> [What you have to do]: For every entry that follows, return the words exactly and omit any picture.

(Dataset excerpts)
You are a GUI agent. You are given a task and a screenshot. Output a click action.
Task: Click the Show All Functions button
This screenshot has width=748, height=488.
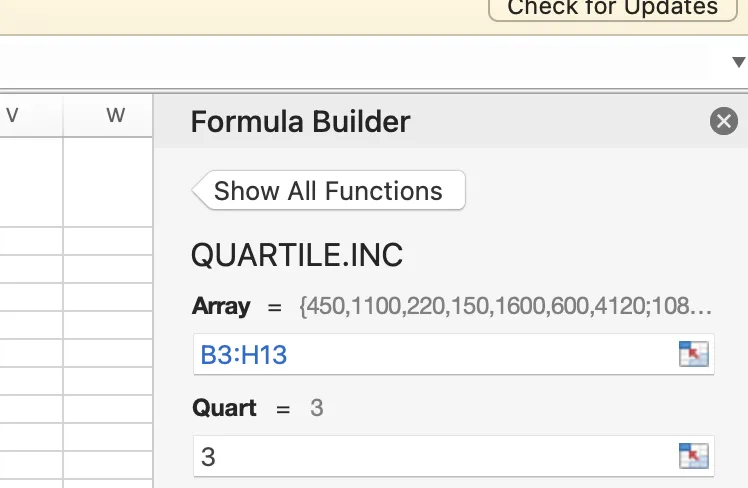[x=328, y=191]
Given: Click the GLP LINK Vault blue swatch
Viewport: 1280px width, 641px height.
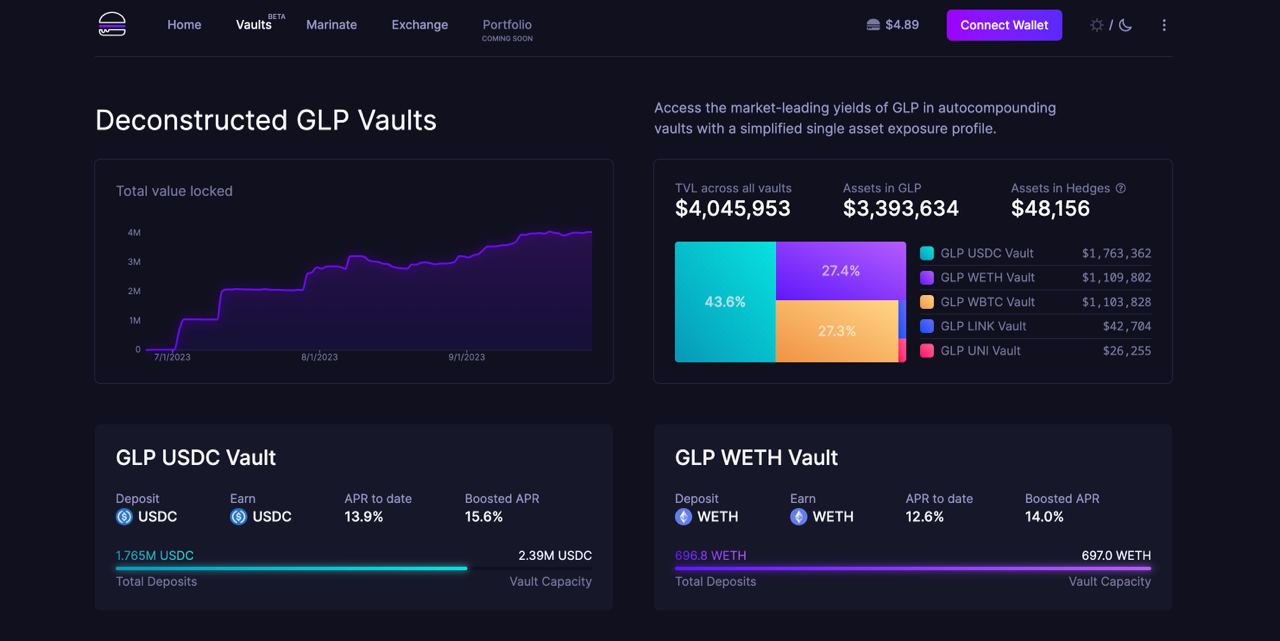Looking at the screenshot, I should 927,326.
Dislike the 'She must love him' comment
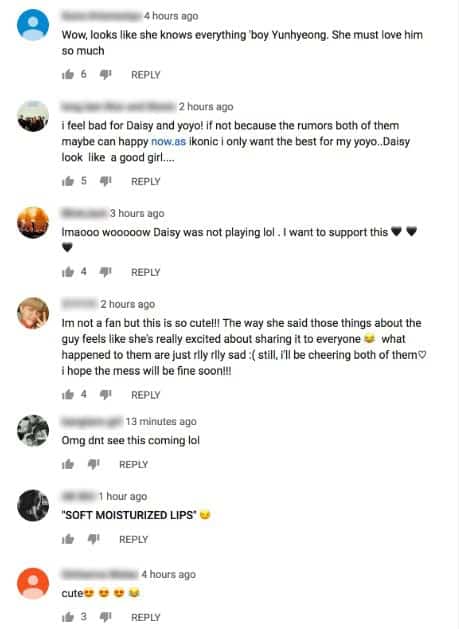Viewport: 459px width, 629px height. pyautogui.click(x=106, y=75)
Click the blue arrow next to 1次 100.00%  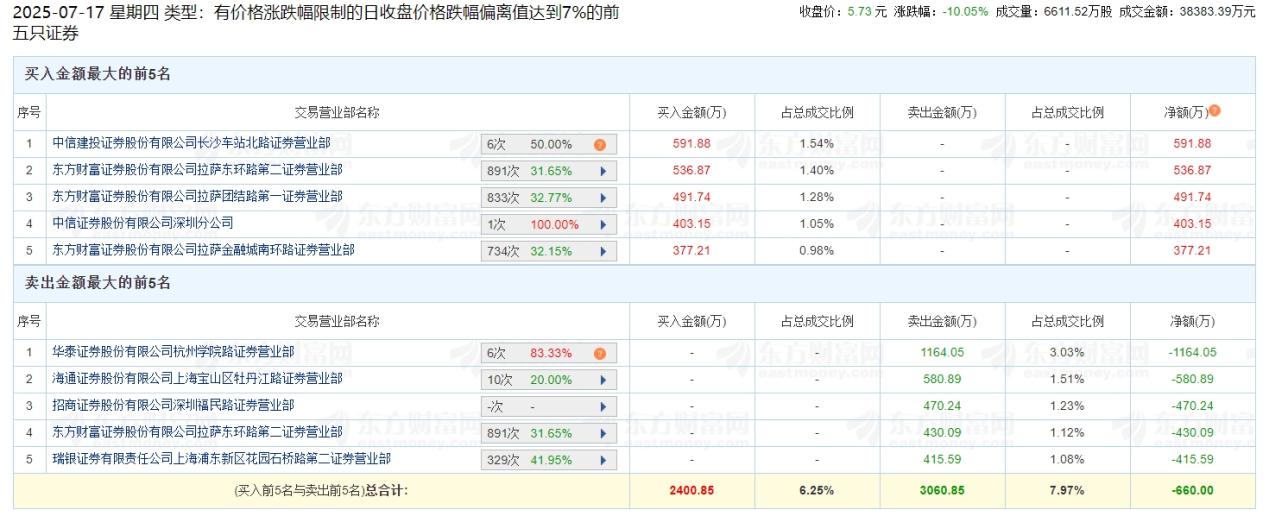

> [Answer space]:
You are a GUI agent. You are given a task and a screenshot. Output a click action.
Task: Click the Show All Functions button
This screenshot has width=748, height=488.
[x=328, y=191]
Given: Click the GLP LINK Vault blue swatch
Viewport: 1280px width, 641px height.
Looking at the screenshot, I should 927,326.
Dislike the 'She must love him' comment
Viewport: 459px width, 629px height. pyautogui.click(x=106, y=75)
Click the blue arrow next to 1次 100.00%  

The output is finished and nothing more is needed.